■ Records
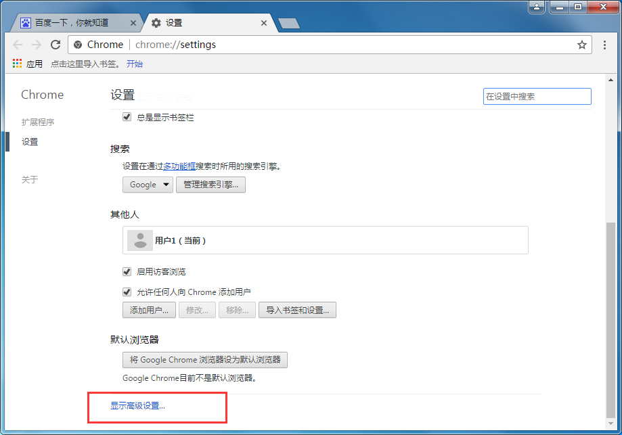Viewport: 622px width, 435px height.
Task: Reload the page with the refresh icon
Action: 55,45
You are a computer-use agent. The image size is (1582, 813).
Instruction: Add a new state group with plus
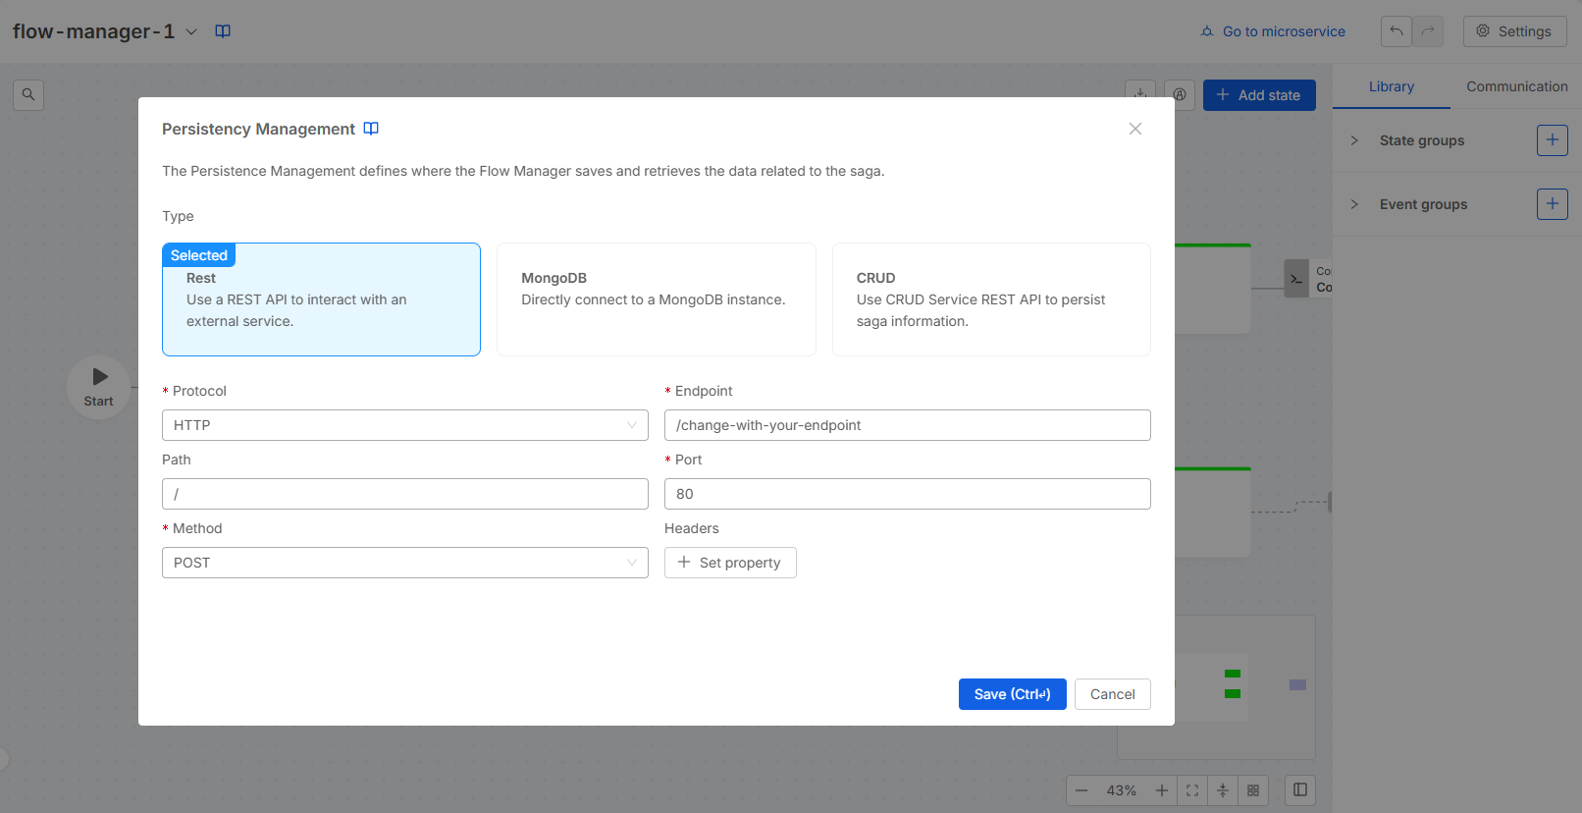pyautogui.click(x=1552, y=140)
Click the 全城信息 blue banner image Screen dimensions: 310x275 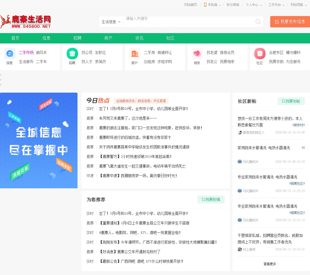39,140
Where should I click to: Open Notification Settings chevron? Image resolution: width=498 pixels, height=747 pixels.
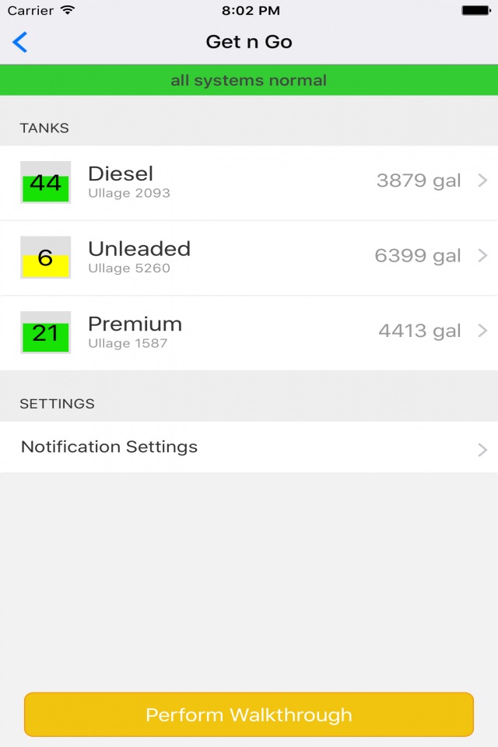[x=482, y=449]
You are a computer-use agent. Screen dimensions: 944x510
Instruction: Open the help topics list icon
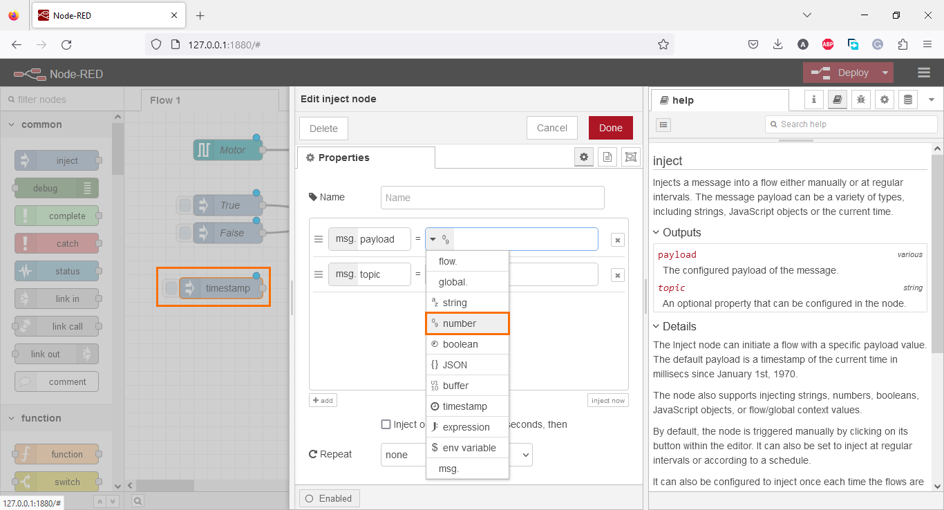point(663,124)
==
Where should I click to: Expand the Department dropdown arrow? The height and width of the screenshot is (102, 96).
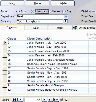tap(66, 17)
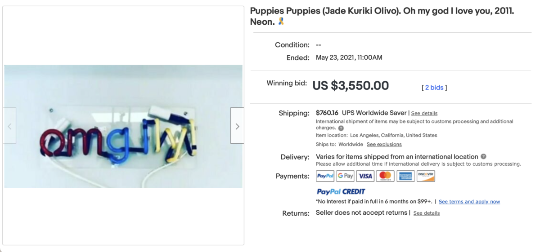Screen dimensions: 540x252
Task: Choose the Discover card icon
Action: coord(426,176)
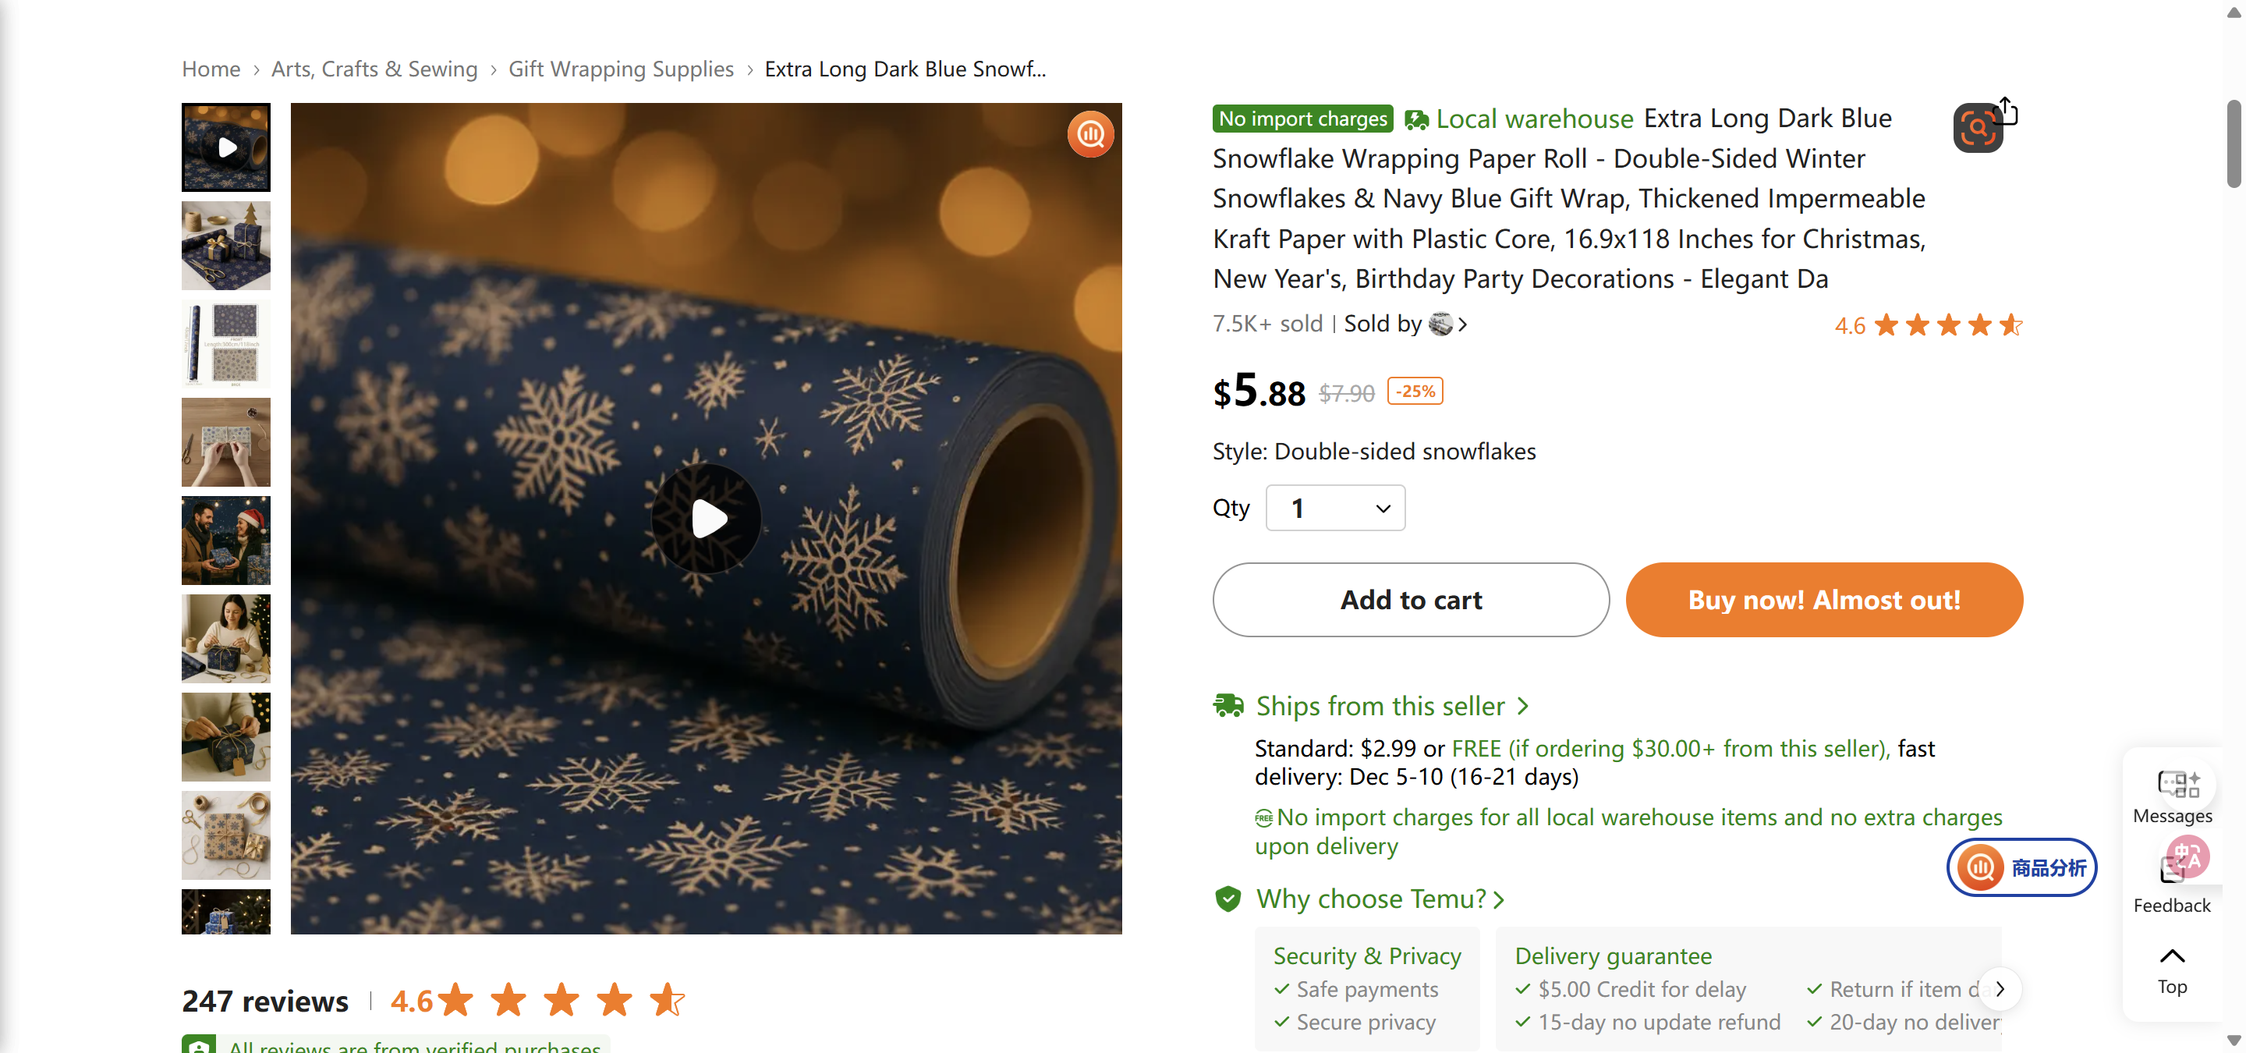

■ What the task requires
Only a number is needed: how many lines of the material above contain "computer"?

■ Solution for this exercise
2